_Tasks to complete_
**a)** Reproduce the post on prison and juvenile parricides from "According to the" to "years of release.".
**b)** In the post on prison and juvenile parricides, what share of released rapists were arrested for another rape within 3 years?
**c)** Continue the post on prison and juvenile parricides from the point where it stops.
Text for analysis START
Listen to the Reverend Edward Clayborn performing “This Time Another Year You May Be Gone”

28
Jun
13

throw away the key

cell door 1

A couple days ago, much to my surprise, I learned from another advocate that a young man who has become a cause celebre for the unfair imprisonment of youth is, in fact, a person who preys on other weaker prisoners, presumably sexually. His parents are in denial and this knowledge has bothered me more than I expected.

Has this young man, sentenced to an incredibly long term, simply accepted the dismal trajectory of his life and decided to play by the predator-or-prey rules of prison life and let it turn him to the “dark side?” No one will ever know if he entered prison an innocent, but now he is truly lost.

Throw away the key. He has made his decision. He is a predator now.

According to the Bureau of Justice Statistics:

  • During 2007, a total of 1,180,469 persons on parole were at-risk of reincarceration.  This includes persons under parole supervision on January 1 or those entering parole during the year. Of these parolees, about 16% were returned to incarceration in 2007.
  • Among nearly 300,000 prisoners released in 15 states in 1994, 67.5% were rearrested within 3 years. A study of prisoners released in 1983 estimated 62.5%.
  • Of the 272,111 persons released from prisons in 15 states in 1994, an estimated 67.5% were rearrested for a felony or serious misdemeanor within 3 years, 46.9% were reconvicted, and 25.4% resentenced to prison for a new crime.
  • These offenders had accumulated 4.1 million arrest charges before their most recent imprisonment and another 744,000 charges within 3 years of release.
  • Released prisoners with the highest rearrest rates were robbers (70.2%), burglars (74.0%), larcenists (74.6%), motor vehicle thieves (78.8%), those in prison for possessing or selling stolen property (77.4%), and those in prison for possessing, using, or selling illegal weapons (70.2%).
  • Within 3 years, 2.5% of released rapists were arrested for another rape, and 1.2% of those who had served time for homicide were arrested for homicide.

prison key 3Our prisons are clearly a failure of both reform and deterrence. While reform of the prisons themselves and a return to a philosophy of reform, not punishment, are desirable goals, this is clearly outside our mission. Instead, we must concern ourselves with the more limited goal of ensuring that juvenile parricides, if convicted, are not transformed into criminals by the very system that is supposed to make our society better.

As always, I rely on the juvenile parricides themselves as my most trusted guides. They have been there and know. This is Derek King’s advice to any person who is unfortunate enough to find himself (or herself) in prison:

First, place all your faith and trust in God. There is no protection for you inside a prison except God. You are surrounded by “evil, cruel, and twisted” people, both inmates and guards. Trust no one. Pray and read the Bible. Trust in God and never forget He is your only reliable protection.
Text for analysis END
Stored data START
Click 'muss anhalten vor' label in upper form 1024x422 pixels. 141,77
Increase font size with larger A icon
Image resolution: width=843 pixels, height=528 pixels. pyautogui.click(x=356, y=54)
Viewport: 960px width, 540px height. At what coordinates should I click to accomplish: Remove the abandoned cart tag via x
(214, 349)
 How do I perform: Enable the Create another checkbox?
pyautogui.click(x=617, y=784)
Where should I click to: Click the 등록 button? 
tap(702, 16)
Stored data END
Stored data START
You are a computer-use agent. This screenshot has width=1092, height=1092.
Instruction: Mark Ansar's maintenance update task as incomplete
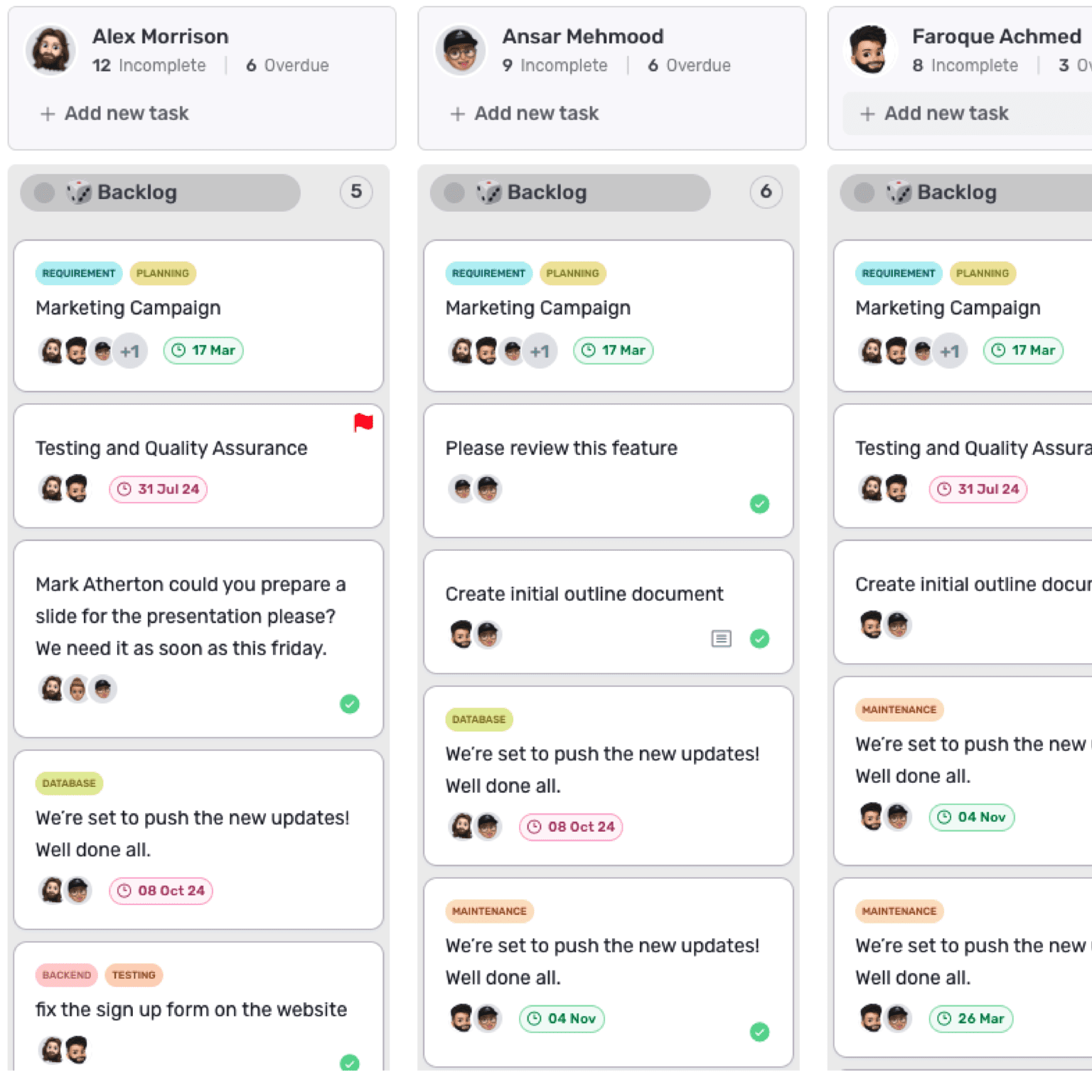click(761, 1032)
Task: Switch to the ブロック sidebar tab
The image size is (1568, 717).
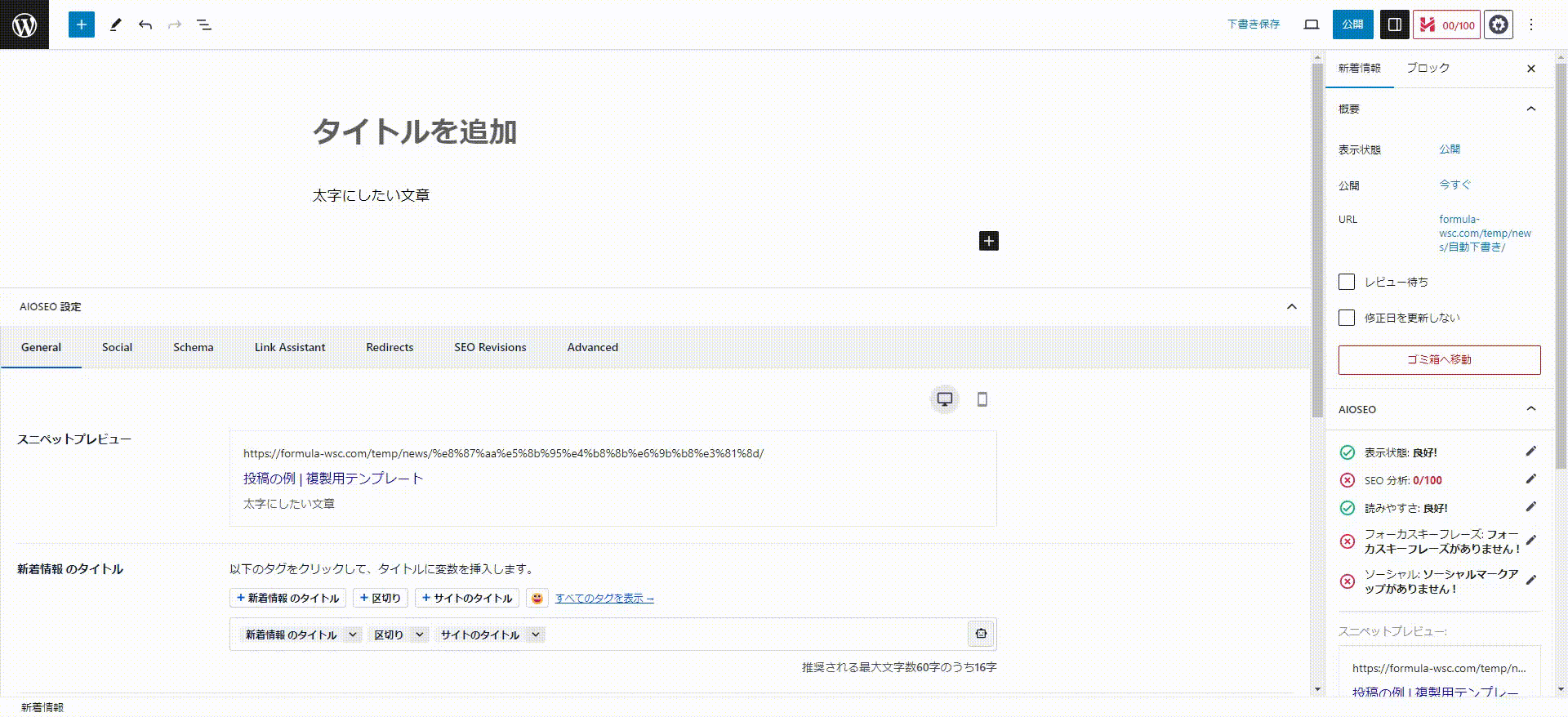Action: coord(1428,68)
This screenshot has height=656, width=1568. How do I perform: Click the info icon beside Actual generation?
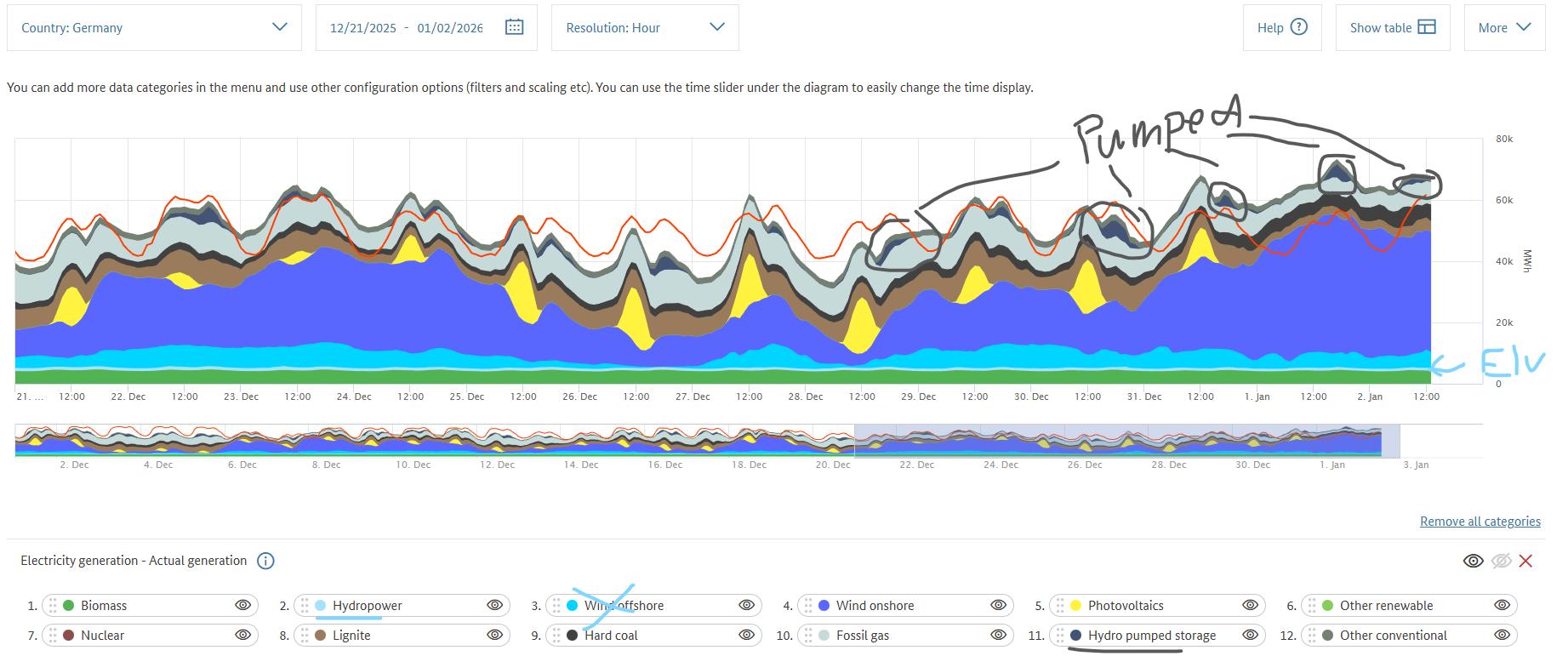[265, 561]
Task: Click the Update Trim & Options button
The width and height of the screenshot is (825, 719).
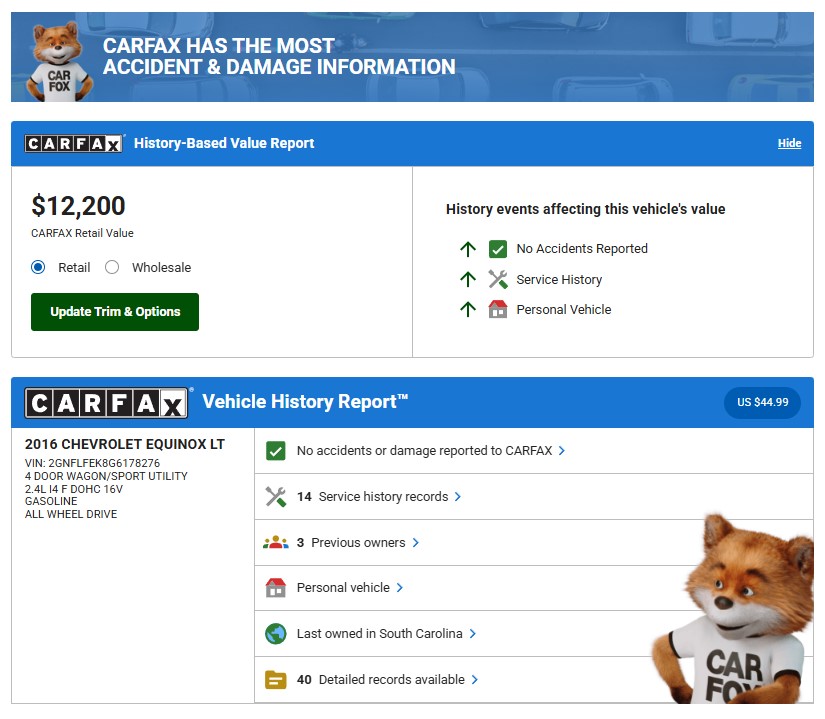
Stored data END
Stored data START
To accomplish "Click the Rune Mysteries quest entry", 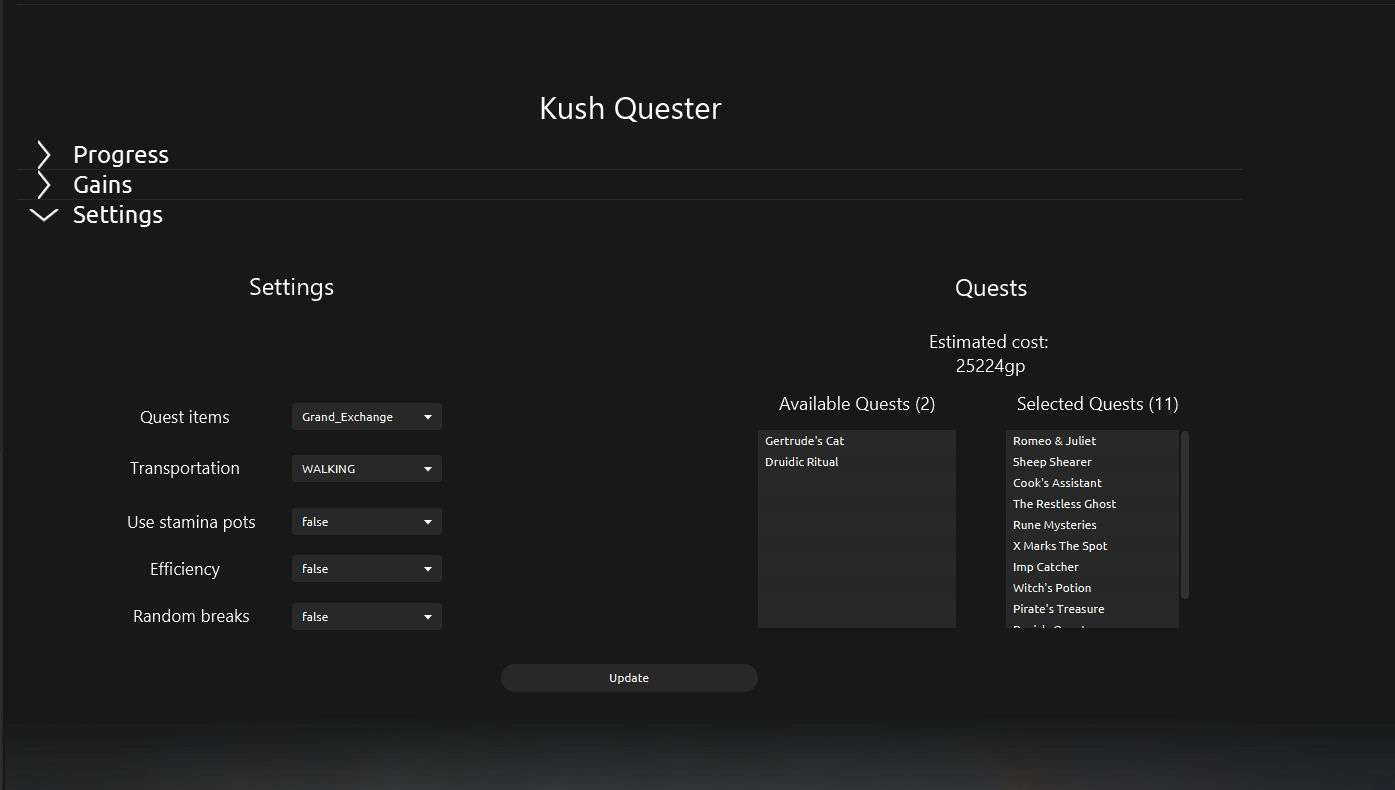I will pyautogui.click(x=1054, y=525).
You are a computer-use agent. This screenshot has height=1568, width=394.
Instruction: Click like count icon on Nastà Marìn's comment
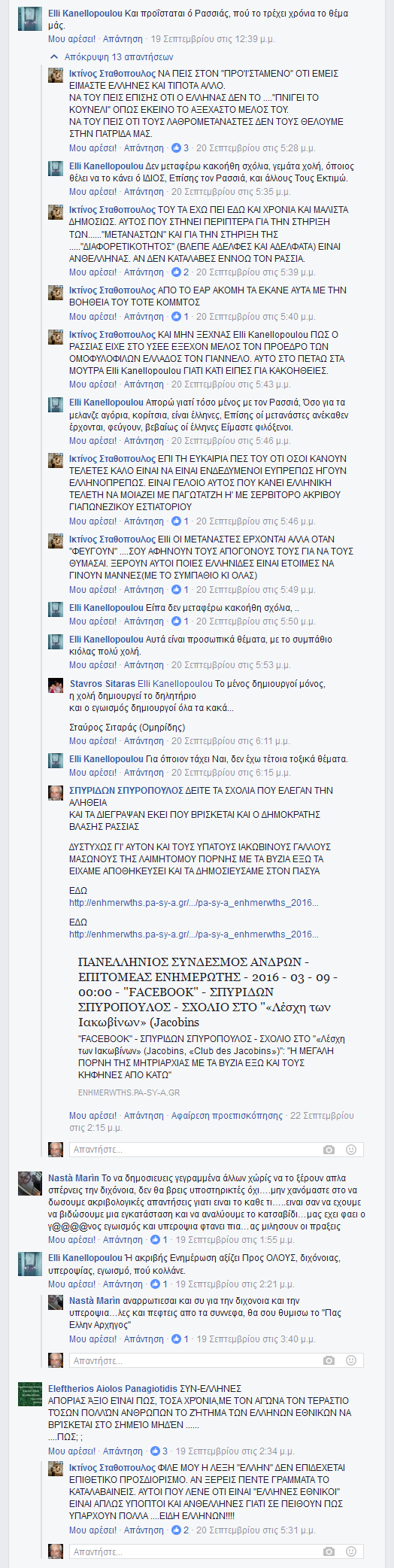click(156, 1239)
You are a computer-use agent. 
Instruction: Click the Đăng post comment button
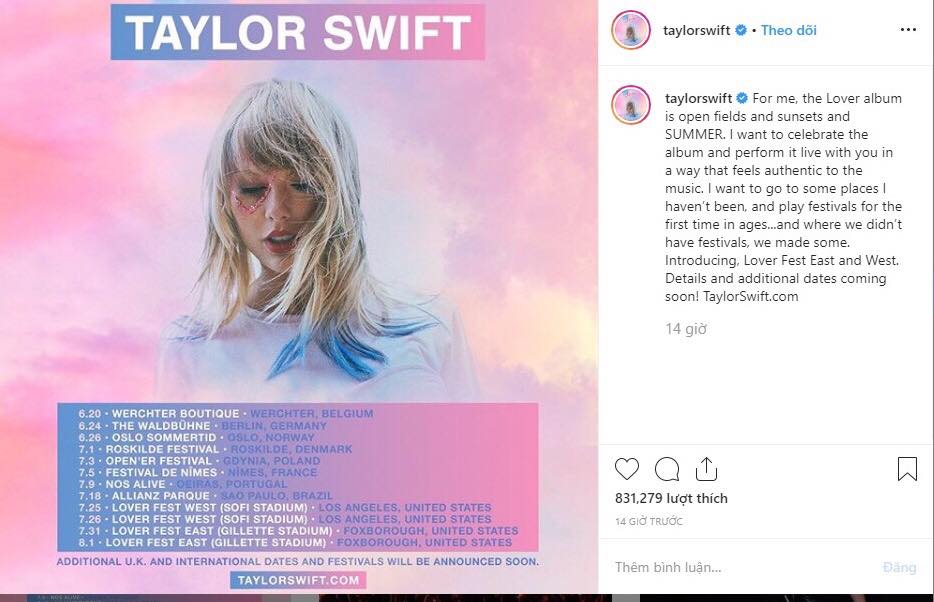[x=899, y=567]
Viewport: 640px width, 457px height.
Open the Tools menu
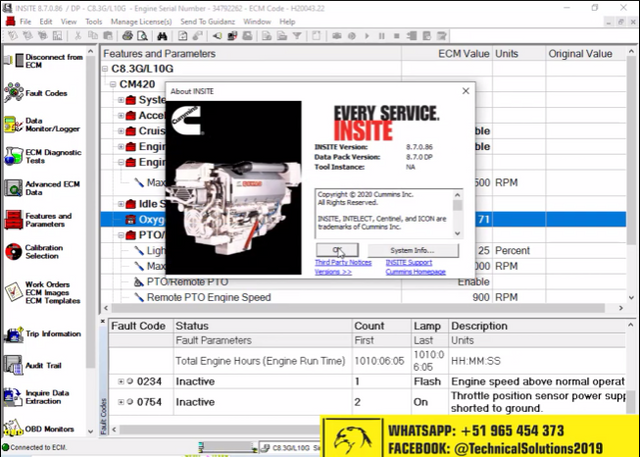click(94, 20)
Stored data END
_Results in order_
**a)**
According to the Bureau of Justice Statistics:

  • During 2007, a total of 1,180,469 persons on parole were at-risk of reincarceration.  This includes persons under parole supervision on January 1 or those entering parole during the year. Of these parolees, about 16% were returned to incarceration in 2007.
  • Among nearly 300,000 prisoners released in 15 states in 1994, 67.5% were rearrested within 3 years. A study of prisoners released in 1983 estimated 62.5%.
  • Of the 272,111 persons released from prisons in 15 states in 1994, an estimated 67.5% were rearrested for a felony or serious misdemeanor within 3 years, 46.9% were reconvicted, and 25.4% resentenced to prison for a new crime.
  • These offenders had accumulated 4.1 million arrest charges before their most recent imprisonment and another 744,000 charges within 3 years of release.

**b)** 2.5%

**c)**
Second, depend on who you are and who is in your life and use everything you have—material, intellectual, spiritual—to get by and survive. You must be insightful, calculating, and clever. You can never afford to waste or squander any resources—services and favors performed or owed, money in your canteen account, books and pens and paper and postage stamps, food items, even contraband (but don’t get caught!), etc.—for these are the currency with which you will barter for your survival.

Third, always stand up for yourself and fight. Avoid conflict whenever and however you can, but never lay down, quit, or run. Even if you are smaller and sure to be beaten, it is better to take a beating than ever to fold. If you lay down once, you will always be seen as weak and will always be victimized. Even if you fight and lose, you can earn respect. Might, not right, is all that matters in prison. In prison, especially, life is not fair.

Fourth, you must avoid the evils of prison from ever rubbing off on you. You must learn to detach and make your own private internal world. Read books. Write letters. Create projects with goals for yourself. In this internal world you can be free, even in prison. In this internal world, you can be sane even if you are surrounded by crazy people. In this internal world you can find peace, even if events around you are flying apart.

Be strong. Never let down your guard. Rely on only yourself and your own judgments, and trust no one else but God.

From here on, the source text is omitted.